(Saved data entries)
#####
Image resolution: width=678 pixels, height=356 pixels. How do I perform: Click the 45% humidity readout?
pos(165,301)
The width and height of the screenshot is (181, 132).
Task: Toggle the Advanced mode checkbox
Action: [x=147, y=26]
#####
> [What needs to be done]: The answer is every entry, copied word for word.

> [Task answer]:
Image resolution: width=678 pixels, height=356 pixels. How do I perform: Click the 45% humidity readout?
pos(165,301)
The width and height of the screenshot is (181, 132).
Task: Toggle the Advanced mode checkbox
Action: [x=147, y=26]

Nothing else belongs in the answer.